Zuma wants citizens to 'take heed' of Constitution
President Jacob Zuma on Wednesday called on South Africans to learn more about the Constitution amid growing allegations of the government wanting to make drastic changes to the cornerstone of the country’s democracy.
“On Human Rights Day we encourage our people to take heed of this supreme law, our Constitution,” Zuma told a small group of supporters inside Kliptown hall, with several hundred gathered outside to watch him on a big screen.
“We need to take time to teach ourselves our Constitution, so we can appreciate our rights,” he continued.
Zuma’s comments are pertinent in the wake of intense speculation of the ANC’s plans to amend the Constitution in the near future.
Recently released draft ANC policy documents said “elements” of the Constitution could be reviewed because they “may be an impediment to social and economic transformation”.
In February, Zuma controversially called for the powers of the Constitutional Court to be reviewed.
Analysts described Zuma’s touted moves as “not in line” with South Africa’s democratic order.
The president was recently quoted in the City Press as saying any planned changes to the Constitution should be “likened to a car service.”
The current Constitution was adopted in 1996 after intense negotiations in South Africa’s first democratically elected Parliament in 1994.

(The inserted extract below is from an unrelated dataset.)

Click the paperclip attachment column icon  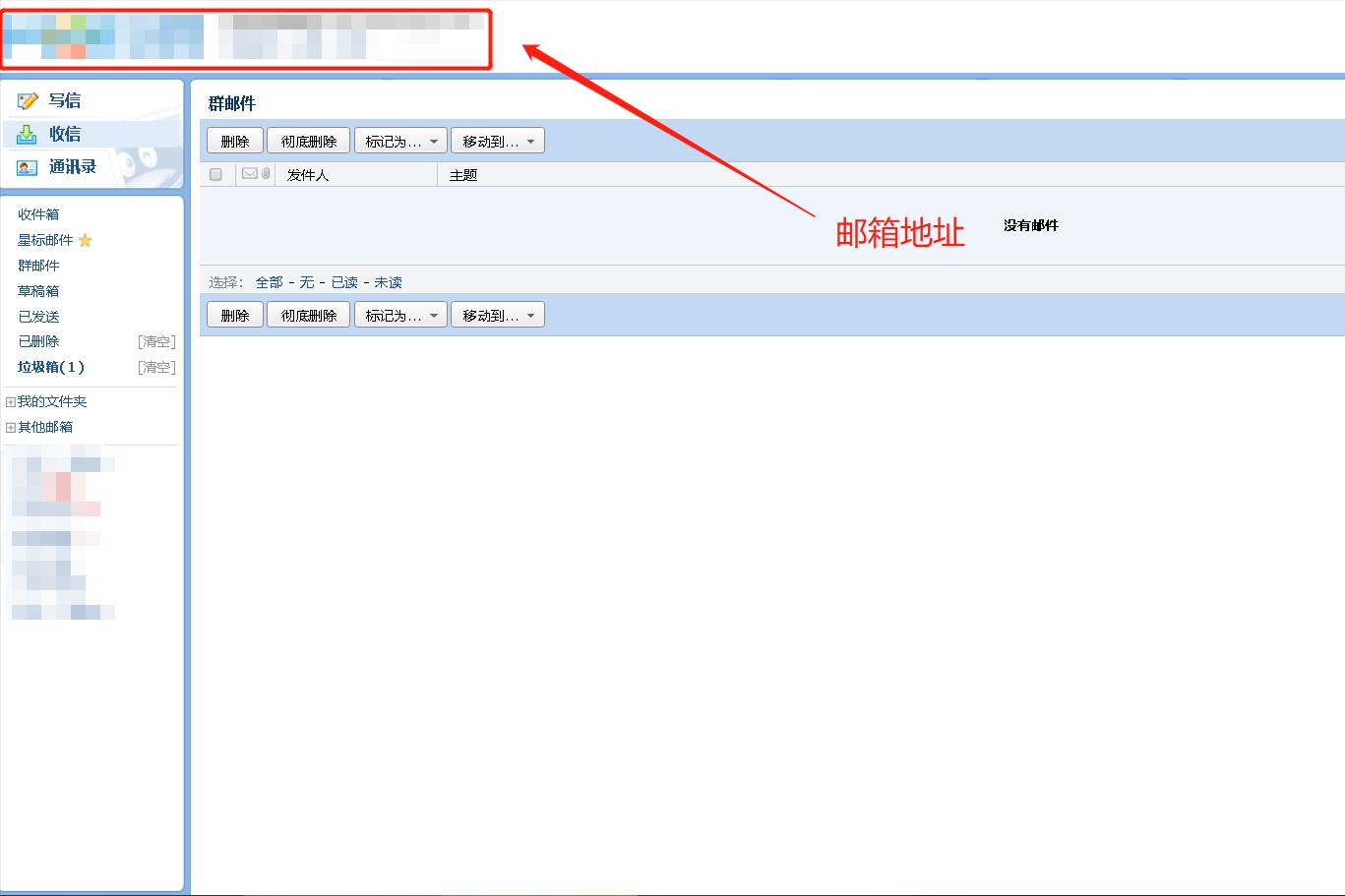(x=266, y=174)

It replaced the provisional Constitution of 1993, which intended to pave the way for the adoption of a permanent Constitution.
Know your rights
Zuma said citizens should not only familiarise themselves with the Constitution, but actively practice what is enshrined in the document.

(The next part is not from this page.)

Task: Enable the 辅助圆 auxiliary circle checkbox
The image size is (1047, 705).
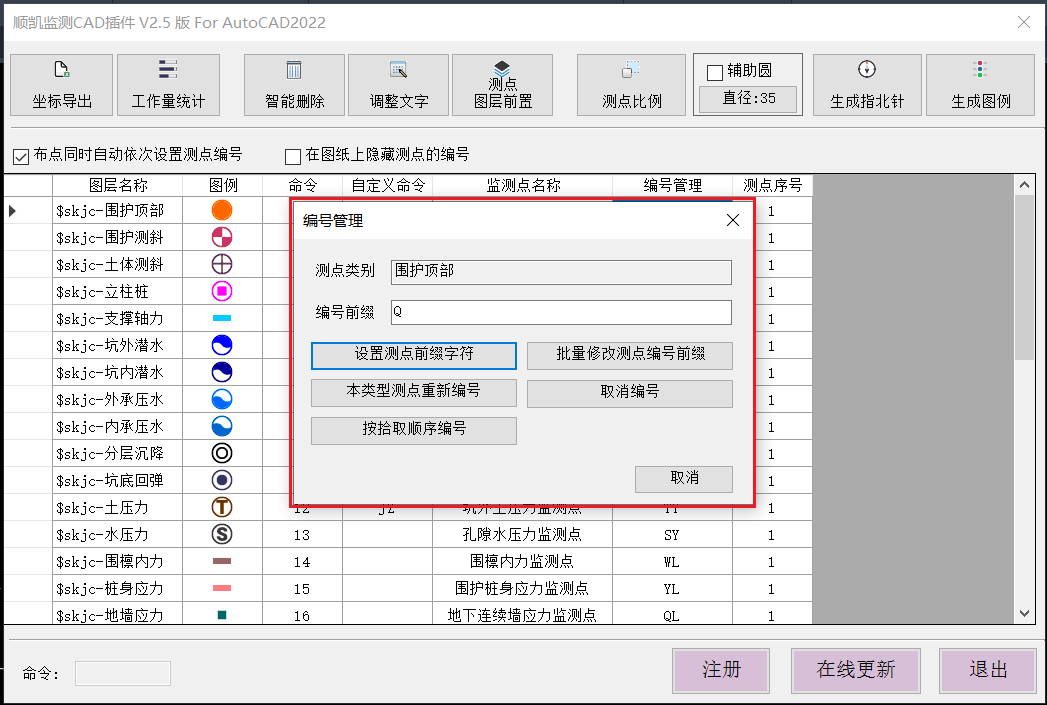Action: pyautogui.click(x=715, y=72)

“If we understand our rights and practice them properly, we won’t infringe on rights of others. We wouldn’t burn and destroy other people’s property when we are angry,” Zuma said.
The crowd at Walter Sisulu Square in Kliptown burst out in cheers when Zuma walked around the square.
Security was tight around him with orange jacketed marshals forming a human chain around him and his bodyguards pushing photographers away.
Zuma was accompanied by Deputy President Kgalema Motlanthe, Justice Minister Jeff Radebe, Deputy Basic Education Minister Enver Surty and Gauteng Premier Nomvula Mokonyane.
During festivities, the department of justice and constitutional development handed out copies of the Constitution along with parcels filled with information on the work of the National Prosecuting Authority (NPA) and departments of labour and home affairs.
There was a generally relaxed mood among those gathered, but some felt Zuma and the South African government “should stop talking”.
“They come here to talk nicely and leave.
They don’t speak to us properly and don’t know what’s going on here or how our basic rights are being violated without toilets or water.
We are living like baboons,” Lizzy Sithole, who attended the rally, told the Mail & Guardian.
A lone protester greeted the morning crowd with a poster at the entrance to the square asking the ANC about its conscience.
“ANC where is your conscience? Sharpeville 21 March 1960,” the placard read.
This was in relation to protests in the Vaal, where residents were complaining that the Human Rights Day was being hijacked from them.
They wanted the event to be celebrated in Sharpeville.
At the same time, 70 people were arrested in Sharpeville during the protest.
According to police, protesters were arrested for allegedly robbing stores in Sharpeville during the protest, which began on Tuesday.
Human Rights Day was celebrated in Kliptown, Soweto where the Freedom Charter was developed and adopted in 1955.